软骨寡聚基质蛋白通过BMPs/BMPRII通路介导肺动脉平滑肌细胞表型转化
基本信息
结项摘要
Pulmonary arterial hypertension (PAH) is a malignant disease and the pathological mechanism is unclear. Pulmonary arterial remodeling is a major pathological change of PAH and Pulmonary artery smooth muscle (PASMCs) phenotype transformation is the start step in it. Cartilage oligomeric matrix protein (COMP) is an extracellular matrix component newly discovered. On our previous study found that pulmonary artery pressure increased obviously in COMP-/- mice and we preliminary confirmed that COMP expression decreased significantly in PAH model rats.
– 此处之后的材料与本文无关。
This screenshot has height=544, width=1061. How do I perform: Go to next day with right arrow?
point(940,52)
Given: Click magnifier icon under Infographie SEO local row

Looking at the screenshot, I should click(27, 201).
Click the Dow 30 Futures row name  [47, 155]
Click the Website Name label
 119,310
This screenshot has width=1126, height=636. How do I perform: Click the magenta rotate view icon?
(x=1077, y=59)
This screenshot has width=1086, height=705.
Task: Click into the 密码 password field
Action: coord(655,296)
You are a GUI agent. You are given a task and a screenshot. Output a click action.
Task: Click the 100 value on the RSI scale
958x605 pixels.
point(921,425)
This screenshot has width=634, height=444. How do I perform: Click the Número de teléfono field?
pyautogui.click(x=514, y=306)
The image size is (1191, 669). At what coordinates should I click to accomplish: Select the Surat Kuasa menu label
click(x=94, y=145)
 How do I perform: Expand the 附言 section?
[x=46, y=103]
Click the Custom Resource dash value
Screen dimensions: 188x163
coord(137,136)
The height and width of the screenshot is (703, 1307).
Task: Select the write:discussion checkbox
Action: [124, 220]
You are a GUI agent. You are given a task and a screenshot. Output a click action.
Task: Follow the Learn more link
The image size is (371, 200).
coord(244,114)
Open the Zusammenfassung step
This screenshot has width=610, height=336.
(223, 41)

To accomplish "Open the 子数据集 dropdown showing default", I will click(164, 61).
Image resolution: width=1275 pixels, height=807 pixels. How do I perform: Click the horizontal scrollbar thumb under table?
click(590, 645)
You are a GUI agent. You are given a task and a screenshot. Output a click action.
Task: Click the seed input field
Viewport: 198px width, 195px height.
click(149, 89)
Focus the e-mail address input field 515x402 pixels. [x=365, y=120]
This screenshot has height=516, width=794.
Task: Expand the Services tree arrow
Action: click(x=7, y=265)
It was suggested that there was some relationship between COMP and PAH, but the mechanism remains to be elucidated. It is reported that COMP can combine with BMP2 directly and block BMPs/BMPRII signal transmission. BMPRII dysfunction can cause PAH. But it is unknown the relationship between COMP and PAH. We speculate that COMP may participate in pulmonary artery remodeling via adjusting the expressions of different BMP subtypes and affecting the BMPs/BMPRII signal transmission. To test our hypothesis, we will explicit the effects of COMP on PASMCs phenotypic transformation and clarify the role of BMPs/BMPRII pathways in it in vitro and in vivo by the methods of molecular biology, laser confocal microscopy, immunohistochemical technique, and etc. This topic will enrich the knowledge of the extracellular matrix on PAH, and provide a new therapeutic target for PAH treatment.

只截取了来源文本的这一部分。